Far fewer Californians are getting health insurance through their employers compared to a decade ago, a change that comes as the nation is about to undergo major reforms in the health care system, according to a report released Wednesday.
The report by the Robert Wood Johnson Foundation, which funds health research and programs, found that the number of Californians receiving employer-sponsored insurance dropped by 1.3 million, or 8.4 percent, over the past decade.
There were 18.9 million people, or 62 percent of the non-elderly population, with employer-sponsored health insurance in 2000. In 2011, that had dropped to 17.6 million, or 53 percent of California’s non-elderly population, according to data prepared by the State Health Access Data Assistance Center, an independent health policy research center at the University of Minnesota.
Researchers say many factors contributed to the decline, including decreases in overall employment and rising insurance premium costs. Seniors were excluded because they have insurance through Medicare.
The drop in California mirrors a national decline. The data showed just 60 percent of Americans received coverage through a job in 2011. That’s 11.5 million fewer people than in 2000.
Meanwhile, the cost of health insurance is rising. The average annual employer-sponsored insurance premium for family coverage in California has more than doubled from $6,033 in 2000 to $14,828 in 2011. The average annual health insurance premium for single coverage has jumped from $2,259 to $5,033.
The foundation noted that costs for employers and employees have increased dramatically.
“Higher costs naturally translate into fewer employers offering insurance coverage, and fewer employees accepting it, even when it is offered,” said Dr. Risa Lavizzo-Mourey, president and chief executive of the Robert Wood Johnson Foundation, in a statement. “That is why it is so important that people have options for purchasing affordable health insurance that meets their needs.”

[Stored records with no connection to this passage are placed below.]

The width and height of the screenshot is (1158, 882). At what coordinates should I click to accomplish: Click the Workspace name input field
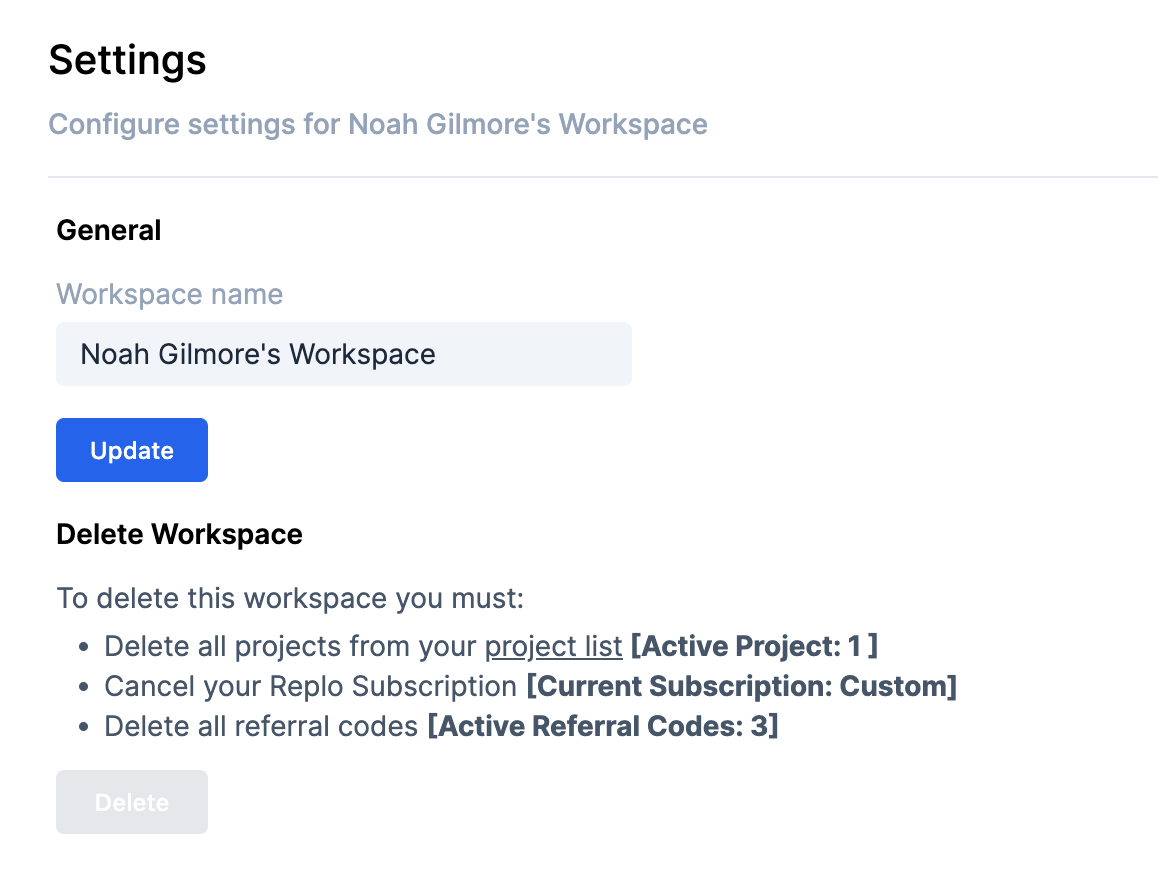[x=343, y=354]
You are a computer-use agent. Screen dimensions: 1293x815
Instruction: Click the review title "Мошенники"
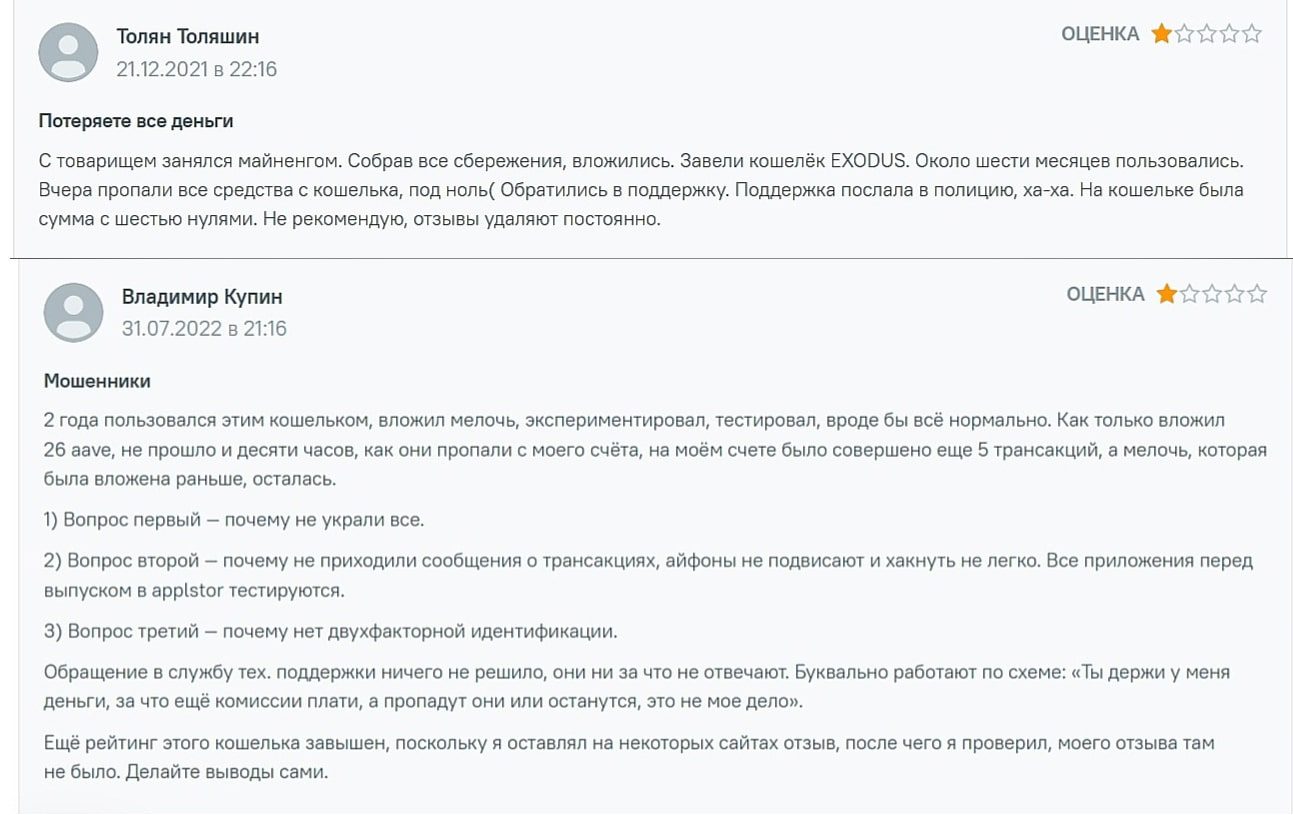(x=97, y=381)
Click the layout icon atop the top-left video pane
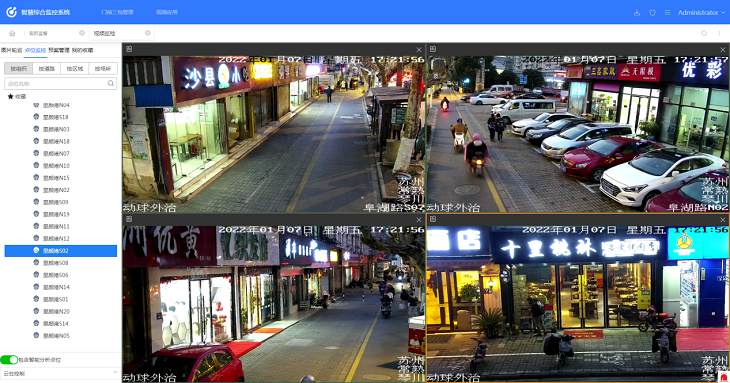Image resolution: width=730 pixels, height=383 pixels. 129,49
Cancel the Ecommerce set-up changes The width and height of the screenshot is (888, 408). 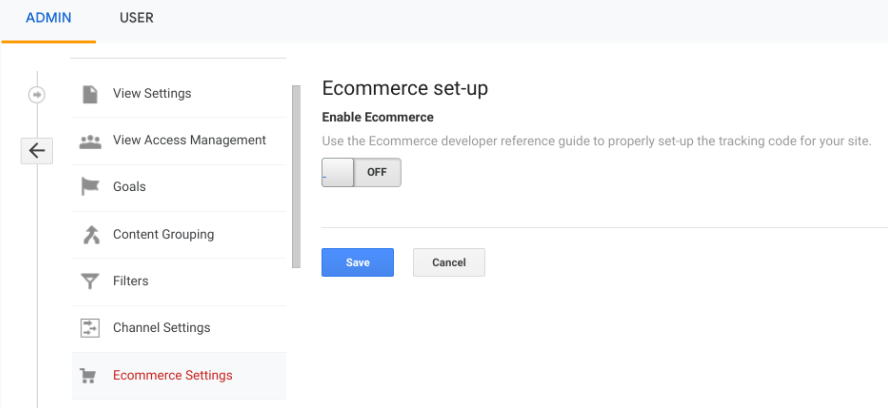coord(449,262)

Under the Affordable Care Act, uninsured middle-class Americans will be able to sign up for subsidized private health plans through new insurance markets in their states beginning Oct.1, with coverage starting in 2014. Low-income uninsured people will be steered to safety net programs such as Medicaid.

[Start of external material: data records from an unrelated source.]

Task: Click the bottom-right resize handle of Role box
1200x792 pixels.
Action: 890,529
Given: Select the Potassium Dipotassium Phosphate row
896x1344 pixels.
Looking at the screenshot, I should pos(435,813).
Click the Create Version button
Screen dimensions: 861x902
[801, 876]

The report notes that even with the federal health care changes, employer-sponsored insurance will continue to be a major source of coverage.
In part because of the large role of agriculture and tourism in its labor force, California has a lower rate of employer-sponsored coverage and one of the nation’s highest rates of uninsured residents, said Anthony Wright, executive director of Health Access California, a group that lobbies for health care for the poor.

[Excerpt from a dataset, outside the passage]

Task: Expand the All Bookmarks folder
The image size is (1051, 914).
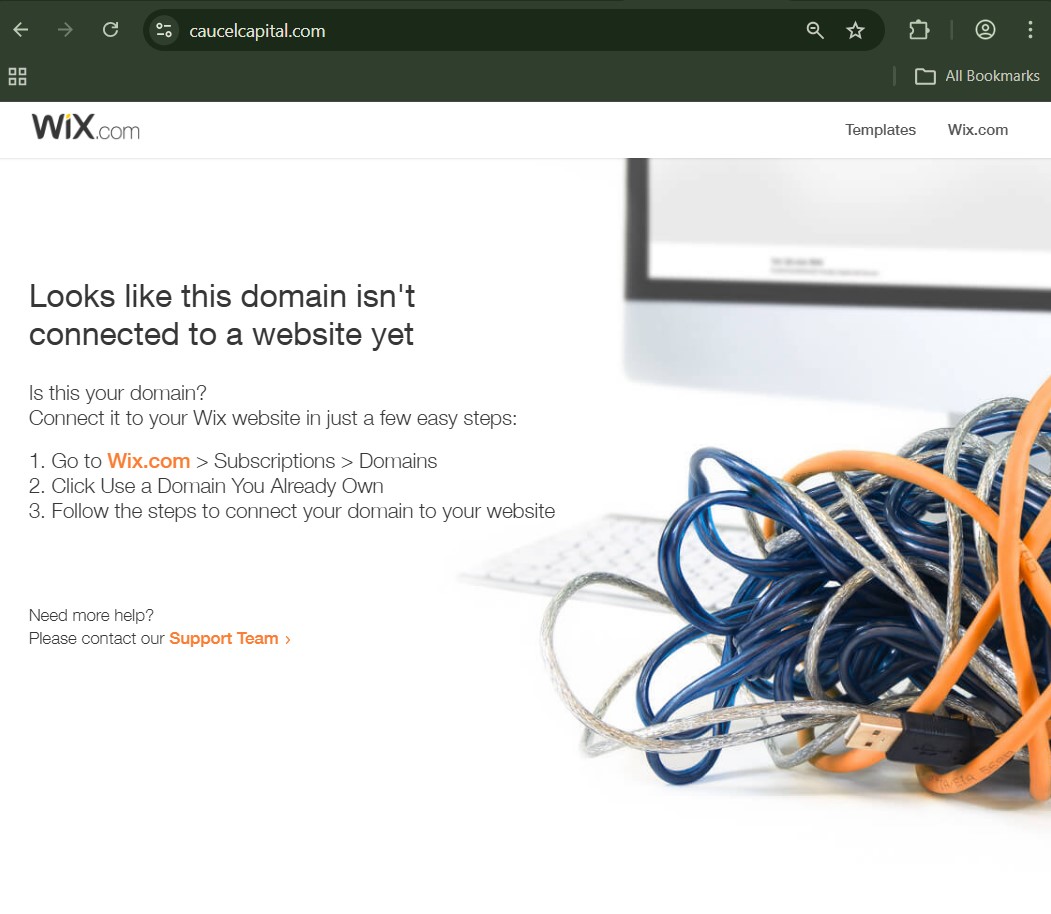Action: point(977,76)
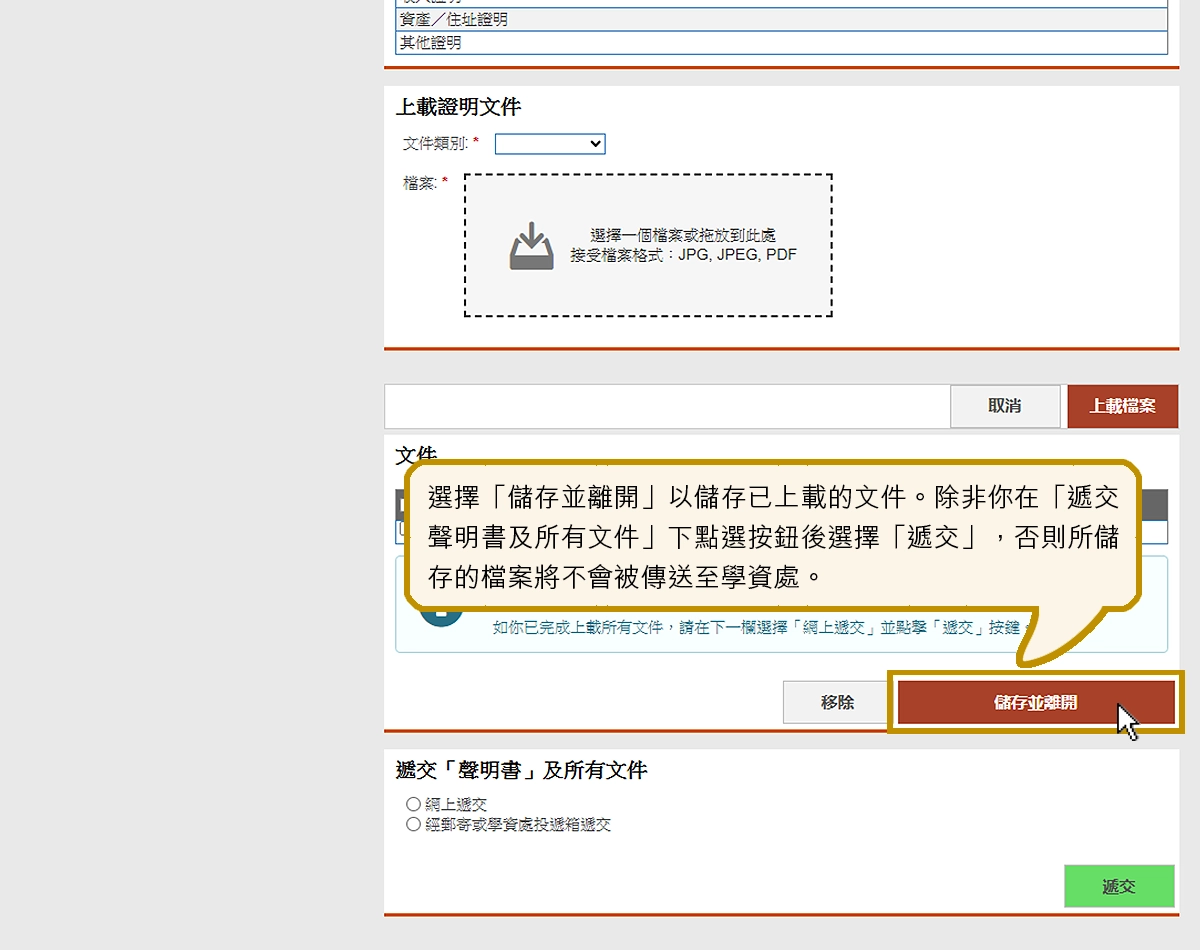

“The fact that we had less of a decline may simply be because we’re starting from a lower place already,” he said.
Wright said new insurance rules and market changes are intended to stop the decline in employer-sponsored coverage. For example, small businesses will receive tax credits as an incentive to provide health coverage, people with pre-existing conditions will not be denied access to care and some middle-class Americans will get help paying for health insurance.
“The hope is that the Affordable Care Act stabilizes employer-based coverage and provides an option and an alternative for those who don’t get coverage on the job,” he said.